Valter Hugo Mãe

O Cildo Meireles de Inhotim


Foi numa revista francesa que vi pela primeira vez, ali pelo fim dos anos de 1980, imagens da instalação de Cildo Meireles, “Desvio para o vermelho”. Fascinado com a força sanguínea, a coisa quase insuportável de tudo parecer incandescer, eu adorei com medo. Senti um respeito estranho. A um tempo feito de beleza e ferida. Para mim, todos os objectos vermelhos eram como corpos sem pele, talvez eternamente nesse estado de fogo já por dentro, sem labareda, apenas o consumo da própria carne.

Julguei, sem remédio, que jamais veria tal obra de Cildo Meireles. Que ela seria mais imaginada do que experimentada, e por isso julguei que nunca poderia ser misturado naquele cenário para que também eu fosse denunciado num inferno só meu, numa maravilha assustadora só minha, de mais ninguém.

O projecto de Inhotim, criado pelo visionário Bernardo Paz, não tem paralelo no Mundo e faz a coisa inacreditável de conservar mais de duas dezenas de galerias sobretudo dedicadas a exposições de carácter permanente. Visitar Inhotim significa encontrar uma série de edifícios concebidos para cada um dos artistas onde se encontram, cristalizadas, as obras que ali se quiseram mostrar. A exposição eterna é um modo de conservar a visão e o gesto do criador. É um modo de permitir que, todos nós, mesmo depois do desaparecimento do autor, possamos estar numa montagem sua, num espaço seu, intacto, chegado a nós como uma obra inteira, sem adulteração, sem fim.

Quando entrei pela primeira vez no espaço vermelho de Cildo Meireles tive a impressão de visitar uma entidade e não um lugar. Há uma ironia violenta ali, uma denúncia da ditadura, o protesto claro contra a prepotência do antigo regime do Brasil. Não senti estar numa exposição, numa instalação, lidando com arte. Senti que me envolvia uma multidão de gente ferida, abatida, impedida, censurada e morta. Uma multidão de pessoas do Brasil que se disfarçavam no educado dos móveis, no educado da casa, mesmo depois de tanta agressão e dor.
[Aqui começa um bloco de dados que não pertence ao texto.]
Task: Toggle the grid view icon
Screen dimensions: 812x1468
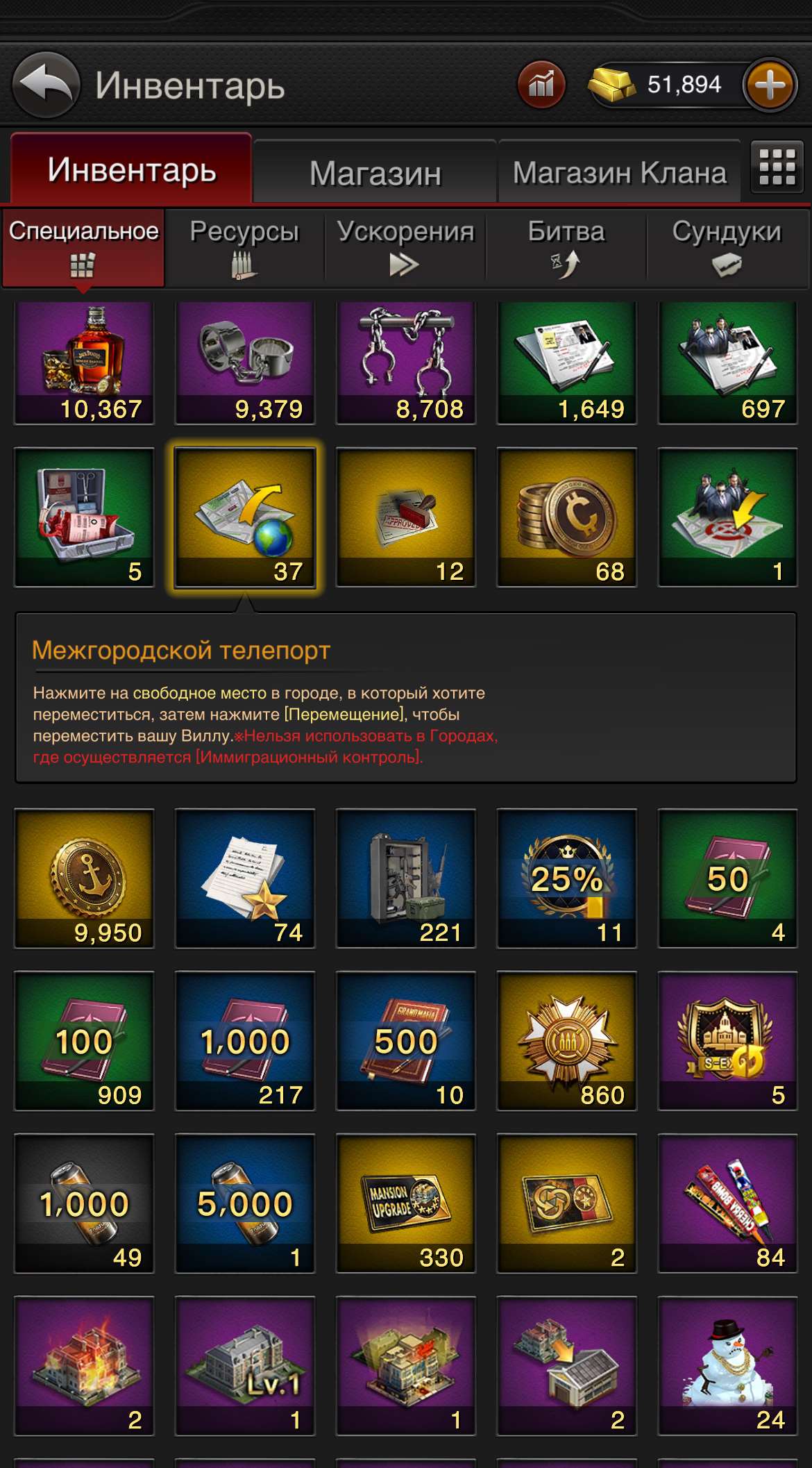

Para mim, por mais bela, a sala de Meireles é uma capela descarnada, uma sala solene onde a graça de tudo ser vermelho afunda pelo sarcasmo e pela tragédia.

Poder regressar a Inhotim e ao “Desvio para o vermelho” é reencontrar essa multidão que um dia perscrutei numa revista e que, subitamente, tem seu memorial levantado para sempre, como uma memória inesgotável de sua dignidade que nenhum sangue alguma vez saberá acabar. Bravo Cildo Meireles, bravo Inhotim, melhor instituição de arte contemporânea do Mundo.